There are a host of other headline-grabbing issues as well. One of the most immediately pressing — a 17-year dispute between the United States and the European Union regarding illegal subsidies to aircraft manufacturers Boeing and Airbus — has resulted in retaliatory tariffs from both sides on billions of dollars’ worth of goods, including everything from French wine to U.S. tractors. The conflict took one step toward resolution in March, with a four-month moratorium on those same tariffs opening the door for negotiation. There’s also the long-standing issue of protecting intellectual property — another wrinkle to confront when considering how to proceed with China — as well as violations to the re-negotiated version of NAFTA (known as the United States-Mexico-Canada Agreement) that Tai led through a contentious approval and reapproval process from 2018 to 2019 in her prior role as chief trade counsel of the House Ways and Means Committee.
The list of potential concerns is endless, really, with it all boiling down to a simple yet overwhelming question: What will the future architecture of the world trading system look like?
By all accounts, Katherine Tai appears to be in a rare position to address that question. Ask anyone enmeshed in trade’s legal and political minutiae about her qualifications, and prepare to be buried in superlatives. “It would be hard, if not impossible, to find anybody better equipped to do this job at this time in history,” says Harvard Law Professor William Alford ’77, director of the East Asian Legal Studies Program. Noting the unanimous support her nomination received (“Why Everyone Likes Katherine Tai,” read a Foreign Policy headline), Alford highlights Tai’s combination of political savvy, negotiating skills, and deep knowledge of the issues, a viewpoint echoed by Lori Wallach ’90, director of Public Citizen’s Global Trade Watch, who calls Tai “the unicorn USTR for this moment.”
“There are typically two kinds of USTRs,” she continues. “Political figures or trade wonks. Katherine is the unusual person who knows about the WTO and free trade agreements and anti-dumping law, and, and, and … she led the renegotiation of NAFTA under Trump, which had the biggest majority support in the history of trade agreements.”
Tai accomplished this, Wallach adds, with a listening, calm, respectful demeanor; yet “the fact that she was not screaming and pounding the table did not mean she was not incredibly strong and formidable.”
“Katherine is tenacious and creative; she will find the way to solve a problem. If the door is shut, she’ll crawl in the window if she has to,” says Claire Reade ’79, who worked with Tai at the Office of the USTR when Tai was associate general counsel (2007–2011) and chief counsel for China trade enforcement (2011–2014). “Her ability to get along with people and keep them at the table is very important — with trade issues, it’s policy, politics, and ego.
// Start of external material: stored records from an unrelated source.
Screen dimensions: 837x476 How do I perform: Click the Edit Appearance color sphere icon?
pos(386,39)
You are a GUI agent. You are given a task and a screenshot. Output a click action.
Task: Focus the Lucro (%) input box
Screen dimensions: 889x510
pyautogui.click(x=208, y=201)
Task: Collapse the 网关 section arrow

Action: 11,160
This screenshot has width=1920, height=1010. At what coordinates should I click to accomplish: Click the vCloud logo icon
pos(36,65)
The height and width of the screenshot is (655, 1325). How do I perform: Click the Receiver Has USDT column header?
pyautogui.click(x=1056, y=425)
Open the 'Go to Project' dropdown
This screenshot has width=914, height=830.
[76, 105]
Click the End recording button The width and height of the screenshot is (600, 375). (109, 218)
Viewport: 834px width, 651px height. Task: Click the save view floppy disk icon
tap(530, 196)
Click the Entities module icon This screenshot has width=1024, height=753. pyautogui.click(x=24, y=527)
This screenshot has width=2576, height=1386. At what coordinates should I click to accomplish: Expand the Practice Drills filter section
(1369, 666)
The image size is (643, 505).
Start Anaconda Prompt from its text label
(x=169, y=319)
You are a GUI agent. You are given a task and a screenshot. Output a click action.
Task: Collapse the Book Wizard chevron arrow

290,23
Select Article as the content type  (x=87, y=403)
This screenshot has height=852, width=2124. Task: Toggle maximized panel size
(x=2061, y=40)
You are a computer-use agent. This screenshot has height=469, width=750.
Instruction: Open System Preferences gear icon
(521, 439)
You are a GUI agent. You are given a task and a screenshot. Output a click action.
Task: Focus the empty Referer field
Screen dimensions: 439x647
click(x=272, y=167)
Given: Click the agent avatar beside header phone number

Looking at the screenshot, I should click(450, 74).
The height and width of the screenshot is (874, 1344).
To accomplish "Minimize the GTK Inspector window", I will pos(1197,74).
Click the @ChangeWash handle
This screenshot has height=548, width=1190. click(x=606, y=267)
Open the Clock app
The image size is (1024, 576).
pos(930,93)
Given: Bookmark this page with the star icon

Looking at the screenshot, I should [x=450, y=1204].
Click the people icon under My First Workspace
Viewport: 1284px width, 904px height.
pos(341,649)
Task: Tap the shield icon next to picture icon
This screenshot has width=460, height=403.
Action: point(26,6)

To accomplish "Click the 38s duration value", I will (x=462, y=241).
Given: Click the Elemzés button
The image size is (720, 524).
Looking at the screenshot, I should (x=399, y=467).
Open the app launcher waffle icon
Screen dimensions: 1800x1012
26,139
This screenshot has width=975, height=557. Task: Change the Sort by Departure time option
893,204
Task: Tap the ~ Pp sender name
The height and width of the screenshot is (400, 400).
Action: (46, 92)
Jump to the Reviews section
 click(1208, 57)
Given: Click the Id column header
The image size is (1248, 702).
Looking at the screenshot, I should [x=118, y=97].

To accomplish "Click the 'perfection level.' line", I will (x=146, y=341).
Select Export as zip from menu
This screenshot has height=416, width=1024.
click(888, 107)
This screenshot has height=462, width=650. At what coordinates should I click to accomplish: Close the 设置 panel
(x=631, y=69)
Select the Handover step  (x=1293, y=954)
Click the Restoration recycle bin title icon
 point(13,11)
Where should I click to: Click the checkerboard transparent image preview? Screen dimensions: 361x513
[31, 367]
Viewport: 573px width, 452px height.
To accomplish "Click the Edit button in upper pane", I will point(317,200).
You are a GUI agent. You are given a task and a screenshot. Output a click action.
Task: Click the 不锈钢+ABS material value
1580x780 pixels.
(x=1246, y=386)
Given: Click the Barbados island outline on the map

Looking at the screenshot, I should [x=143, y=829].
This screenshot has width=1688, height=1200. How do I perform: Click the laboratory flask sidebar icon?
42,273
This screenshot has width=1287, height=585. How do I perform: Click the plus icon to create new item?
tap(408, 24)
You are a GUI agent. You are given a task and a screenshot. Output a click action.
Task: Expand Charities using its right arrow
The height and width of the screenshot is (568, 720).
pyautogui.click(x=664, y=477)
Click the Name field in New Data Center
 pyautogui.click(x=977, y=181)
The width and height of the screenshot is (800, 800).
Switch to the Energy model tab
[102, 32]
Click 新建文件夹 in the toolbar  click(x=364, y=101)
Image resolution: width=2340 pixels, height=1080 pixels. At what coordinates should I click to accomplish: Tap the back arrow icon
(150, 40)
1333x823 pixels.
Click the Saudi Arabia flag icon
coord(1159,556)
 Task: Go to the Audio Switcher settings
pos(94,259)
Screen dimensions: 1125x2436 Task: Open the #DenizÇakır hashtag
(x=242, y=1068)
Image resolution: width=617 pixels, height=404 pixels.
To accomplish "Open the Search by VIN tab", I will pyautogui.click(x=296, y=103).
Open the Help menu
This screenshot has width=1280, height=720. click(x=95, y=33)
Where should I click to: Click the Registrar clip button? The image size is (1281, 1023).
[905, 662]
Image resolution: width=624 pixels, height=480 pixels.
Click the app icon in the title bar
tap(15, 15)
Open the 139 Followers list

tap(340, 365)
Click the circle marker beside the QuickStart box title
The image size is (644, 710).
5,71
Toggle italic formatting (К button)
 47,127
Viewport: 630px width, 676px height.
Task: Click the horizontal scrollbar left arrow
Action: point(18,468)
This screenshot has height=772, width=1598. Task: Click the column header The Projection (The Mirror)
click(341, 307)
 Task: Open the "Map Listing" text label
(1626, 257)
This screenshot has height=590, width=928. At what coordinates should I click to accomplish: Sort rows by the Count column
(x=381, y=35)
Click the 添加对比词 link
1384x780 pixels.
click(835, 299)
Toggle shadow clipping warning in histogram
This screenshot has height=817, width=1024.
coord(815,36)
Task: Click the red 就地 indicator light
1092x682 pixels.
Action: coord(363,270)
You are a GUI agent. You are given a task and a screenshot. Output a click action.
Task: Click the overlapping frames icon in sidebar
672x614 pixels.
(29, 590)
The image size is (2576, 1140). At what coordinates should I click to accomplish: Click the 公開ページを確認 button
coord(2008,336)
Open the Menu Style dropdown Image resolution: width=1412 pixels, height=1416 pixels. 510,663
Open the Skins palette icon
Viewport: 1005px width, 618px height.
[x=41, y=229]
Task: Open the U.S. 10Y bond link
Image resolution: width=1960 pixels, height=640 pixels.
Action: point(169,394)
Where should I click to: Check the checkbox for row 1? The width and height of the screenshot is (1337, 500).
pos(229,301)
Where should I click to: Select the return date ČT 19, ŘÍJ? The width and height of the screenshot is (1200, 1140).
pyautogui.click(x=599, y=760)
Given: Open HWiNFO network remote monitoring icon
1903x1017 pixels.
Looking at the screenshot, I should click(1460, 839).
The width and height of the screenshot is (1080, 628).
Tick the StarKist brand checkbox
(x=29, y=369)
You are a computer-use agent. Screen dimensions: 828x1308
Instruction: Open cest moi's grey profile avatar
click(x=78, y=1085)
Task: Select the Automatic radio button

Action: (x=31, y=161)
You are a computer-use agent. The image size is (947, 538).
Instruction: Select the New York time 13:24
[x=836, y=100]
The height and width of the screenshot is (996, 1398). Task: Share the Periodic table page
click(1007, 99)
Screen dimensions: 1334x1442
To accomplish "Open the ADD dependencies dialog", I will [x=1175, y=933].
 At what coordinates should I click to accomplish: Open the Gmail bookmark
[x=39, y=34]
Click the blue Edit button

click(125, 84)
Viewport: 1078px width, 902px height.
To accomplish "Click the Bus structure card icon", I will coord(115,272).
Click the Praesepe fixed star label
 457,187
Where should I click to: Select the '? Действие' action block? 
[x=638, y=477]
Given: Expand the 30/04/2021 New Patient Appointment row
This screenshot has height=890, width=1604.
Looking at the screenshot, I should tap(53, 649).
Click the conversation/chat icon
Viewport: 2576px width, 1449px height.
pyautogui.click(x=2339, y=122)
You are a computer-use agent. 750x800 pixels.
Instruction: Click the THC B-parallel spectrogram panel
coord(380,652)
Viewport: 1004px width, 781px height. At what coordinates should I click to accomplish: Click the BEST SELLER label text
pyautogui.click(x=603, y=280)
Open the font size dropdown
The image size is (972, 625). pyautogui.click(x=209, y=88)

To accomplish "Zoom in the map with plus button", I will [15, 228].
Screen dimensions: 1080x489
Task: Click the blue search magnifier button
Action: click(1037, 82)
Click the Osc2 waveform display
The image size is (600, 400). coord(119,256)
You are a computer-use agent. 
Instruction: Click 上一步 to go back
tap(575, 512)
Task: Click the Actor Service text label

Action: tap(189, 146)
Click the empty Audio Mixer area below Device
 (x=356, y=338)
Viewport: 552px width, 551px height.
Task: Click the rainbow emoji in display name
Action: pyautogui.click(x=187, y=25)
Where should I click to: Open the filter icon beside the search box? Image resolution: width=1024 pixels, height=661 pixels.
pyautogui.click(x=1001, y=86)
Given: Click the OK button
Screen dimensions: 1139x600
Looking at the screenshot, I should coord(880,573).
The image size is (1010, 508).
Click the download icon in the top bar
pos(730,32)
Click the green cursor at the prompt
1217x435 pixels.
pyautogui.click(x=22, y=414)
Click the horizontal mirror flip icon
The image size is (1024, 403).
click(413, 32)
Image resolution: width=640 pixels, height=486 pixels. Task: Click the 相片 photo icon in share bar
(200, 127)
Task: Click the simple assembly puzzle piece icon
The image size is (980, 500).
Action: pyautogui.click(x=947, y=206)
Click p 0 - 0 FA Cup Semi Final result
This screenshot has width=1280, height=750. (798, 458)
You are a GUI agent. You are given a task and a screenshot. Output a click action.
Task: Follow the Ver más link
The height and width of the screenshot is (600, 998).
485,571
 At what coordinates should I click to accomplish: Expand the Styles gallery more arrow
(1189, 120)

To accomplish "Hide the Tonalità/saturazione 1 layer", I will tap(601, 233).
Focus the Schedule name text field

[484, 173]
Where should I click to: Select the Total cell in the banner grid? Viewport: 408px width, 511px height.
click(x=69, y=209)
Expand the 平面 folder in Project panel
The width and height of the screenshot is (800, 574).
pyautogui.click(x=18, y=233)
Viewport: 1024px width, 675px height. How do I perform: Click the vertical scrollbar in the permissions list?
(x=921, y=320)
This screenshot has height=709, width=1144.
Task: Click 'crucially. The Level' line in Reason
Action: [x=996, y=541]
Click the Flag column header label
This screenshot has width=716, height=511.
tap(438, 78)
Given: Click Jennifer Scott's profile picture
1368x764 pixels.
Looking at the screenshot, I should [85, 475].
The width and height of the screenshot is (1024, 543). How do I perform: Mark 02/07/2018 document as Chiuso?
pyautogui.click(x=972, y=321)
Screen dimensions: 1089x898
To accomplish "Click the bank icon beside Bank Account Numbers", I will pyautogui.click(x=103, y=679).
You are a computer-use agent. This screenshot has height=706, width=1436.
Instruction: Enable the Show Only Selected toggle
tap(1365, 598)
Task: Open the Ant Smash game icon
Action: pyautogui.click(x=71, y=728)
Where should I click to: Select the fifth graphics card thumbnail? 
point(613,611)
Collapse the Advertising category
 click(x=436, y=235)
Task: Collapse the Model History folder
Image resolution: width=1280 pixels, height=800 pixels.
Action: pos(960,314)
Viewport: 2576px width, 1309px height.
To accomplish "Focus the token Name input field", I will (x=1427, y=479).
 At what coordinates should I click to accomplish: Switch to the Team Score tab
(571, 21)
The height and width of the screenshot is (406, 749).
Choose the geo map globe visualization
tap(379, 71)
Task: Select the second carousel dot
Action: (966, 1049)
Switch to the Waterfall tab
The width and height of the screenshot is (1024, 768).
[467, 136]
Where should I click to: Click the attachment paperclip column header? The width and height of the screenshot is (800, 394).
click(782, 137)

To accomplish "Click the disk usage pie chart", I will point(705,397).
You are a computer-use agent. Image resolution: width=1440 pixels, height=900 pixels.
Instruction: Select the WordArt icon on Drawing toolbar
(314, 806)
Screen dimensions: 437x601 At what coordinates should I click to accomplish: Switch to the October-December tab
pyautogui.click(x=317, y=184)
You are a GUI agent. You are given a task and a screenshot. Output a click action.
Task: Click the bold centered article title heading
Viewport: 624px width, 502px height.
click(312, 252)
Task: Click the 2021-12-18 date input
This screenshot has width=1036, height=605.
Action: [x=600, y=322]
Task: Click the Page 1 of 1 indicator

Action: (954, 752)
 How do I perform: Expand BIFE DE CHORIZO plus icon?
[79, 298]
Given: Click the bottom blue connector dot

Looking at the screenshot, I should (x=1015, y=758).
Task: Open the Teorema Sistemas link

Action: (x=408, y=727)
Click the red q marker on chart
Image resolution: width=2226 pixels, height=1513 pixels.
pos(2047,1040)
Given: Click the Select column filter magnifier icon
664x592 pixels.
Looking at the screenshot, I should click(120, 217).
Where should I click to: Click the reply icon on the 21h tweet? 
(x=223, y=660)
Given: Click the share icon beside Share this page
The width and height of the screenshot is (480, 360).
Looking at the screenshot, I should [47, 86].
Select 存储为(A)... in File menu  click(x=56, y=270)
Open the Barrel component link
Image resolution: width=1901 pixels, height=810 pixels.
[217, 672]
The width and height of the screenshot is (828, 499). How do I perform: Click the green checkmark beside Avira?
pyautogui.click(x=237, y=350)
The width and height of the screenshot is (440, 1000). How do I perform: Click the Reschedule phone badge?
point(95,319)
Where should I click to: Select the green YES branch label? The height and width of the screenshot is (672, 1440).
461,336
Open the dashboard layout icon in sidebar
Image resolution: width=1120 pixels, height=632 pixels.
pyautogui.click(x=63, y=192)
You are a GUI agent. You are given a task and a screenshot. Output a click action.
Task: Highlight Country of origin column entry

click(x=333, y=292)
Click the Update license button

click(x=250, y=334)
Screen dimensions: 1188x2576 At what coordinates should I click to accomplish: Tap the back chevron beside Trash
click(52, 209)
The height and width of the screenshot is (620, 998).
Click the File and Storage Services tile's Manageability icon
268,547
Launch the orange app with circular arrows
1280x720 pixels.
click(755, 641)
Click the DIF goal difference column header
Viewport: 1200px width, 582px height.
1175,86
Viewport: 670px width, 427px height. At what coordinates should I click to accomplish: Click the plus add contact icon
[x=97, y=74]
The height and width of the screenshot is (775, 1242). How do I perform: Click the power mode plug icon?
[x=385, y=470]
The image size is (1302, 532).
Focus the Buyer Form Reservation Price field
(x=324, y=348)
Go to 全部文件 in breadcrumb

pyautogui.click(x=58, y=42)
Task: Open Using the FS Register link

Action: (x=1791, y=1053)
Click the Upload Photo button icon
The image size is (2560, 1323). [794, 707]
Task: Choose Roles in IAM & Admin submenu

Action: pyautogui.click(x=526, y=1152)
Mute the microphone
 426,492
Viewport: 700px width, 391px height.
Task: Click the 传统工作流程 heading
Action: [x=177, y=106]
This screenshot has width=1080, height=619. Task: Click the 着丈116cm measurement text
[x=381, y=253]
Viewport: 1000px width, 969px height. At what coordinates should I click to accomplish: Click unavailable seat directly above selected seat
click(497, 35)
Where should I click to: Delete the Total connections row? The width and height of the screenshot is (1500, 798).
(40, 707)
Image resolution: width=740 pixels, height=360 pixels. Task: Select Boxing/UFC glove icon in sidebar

You have to be deft in your handling of so many diverse needs. You’re part wise legal counsel, part Obi-Wan Keno-bi.”
Tai will also have HLS Professor Mark Wu at her side as a senior adviser to the USTR. Wu’s extensive research and publications in the area of international trade encompass areas including digital technologies, the impact of emerging economies on global governance, and the environment. Currently on leave from HLS, Wu is in his second stint at the Office of the USTR, too: Earlier in his career, he served as director for intellectual property, leading negotiations for the IP chapter of several free trade negotiations. “For someone like Mark, who has spent his career immersed in these issues — issues that are now really front burner — it could not be a better time to be at USTR,” Alford says.
Tai’s parents were born in mainland China and moved to Taiwan before immigrating to the United States. Katherine Tai was born in Connecticut and grew up in the D.C. metro area, where her father worked as a researcher at Walter Reed; her mother still works at the National Institutes of Health, researching opioid addiction. After graduating from Yale University in 1996 with a history degree, Tai, who is fluent in Mandarin, lived in Guangzhou, China, for two years, teaching English at Zhongshan University as a Yale-China Fellow.
When she was introduced as President Biden’s nominee on Dec. 11, 2020, Tai recalled a moment from her previous stint at USTR. She and colleague Shubha Sastry were appearing before the WTO’s appellate body in Geneva to present a case against China, which had put illegal ex-port limitations on the rare earth minerals used in lithium batteries. “We sat down at the table — she, whose parents had emigrated from South India, and I, whose parents had come from Taiwan — and my heart swelled with pride as we raised our placards and stated that we were there to present the case on behalf of the United States of America,” she said, her voice clear and strong. “Two daughters of immigrants, there to serve, to fight for, and to reflect the nation that had opened doors of hope and opportunity to our families.”
That lawsuit against China was largely successful. Yet it, and others that will no doubt be brought to the WTO, can’t get at the larger structural issues that put a free-market economy at odds with one in which state-owned enterprises are the norm, notes Alford. That fact has driven much of the skepticism facing the WTO’s ability to enforce established trade agreements, particularly where China is concerned — a sentiment predating the Trump administration and signaled by Tai as well, who cited the need to work together on reforms to the organization’s appellate body when questioned during her confirmation hearing.
Meanwhile, the clock is ticking as other nations form trade alliances and move forward without the United States. Beijing’s 15-nation Regional Comprehensive Economic Partnership in Asia, negotiated just last year, includes significant partners such as Japan and South Korea, for example. Whatever shape U.S. trade policy takes, it will follow in the footsteps of previous administrations that also walked the delicate line between reaping the economic advantages of open trade and ensuring American workers don’t suffer its consequences. “There’s no silver bullet,” Al-ford says of that balancing act. “These are difficult trade-offs, and when you get to the politics — you can just imagine.”
Yet the rewards of that work are lasting. Reade, now senior counsel at Arnold & Porter, recalls the Office of the USTR as “an amazing, over-whelming place to work when you consider the decisions being made, the level of responsibility, and the fact that your work is never done. But you do feel as if you’re participating in a process of moving forward on meaningful issues,” she adds, “and that life will be made better when you do. Who can not want that?”
Whatever shape U.S. trade policy takes in the months and years to come, it’s clear that Katherine Tai is driven by a similar sentiment, holding the “lived experiences and expectations of real people” referenced in that first public address on climate at the forefront of her thinking as she navigates the domestic and international complexities of her work. “Trade is like any other tool in our domestic or foreign policy,” she stated, when President Biden introduced her as his nominee last December. “It is not an end in itself. It is a means to create more hope and opportunity for people, and it only succeeds when the humanity and dignity of every American and of all people lie at the heart of our approach.”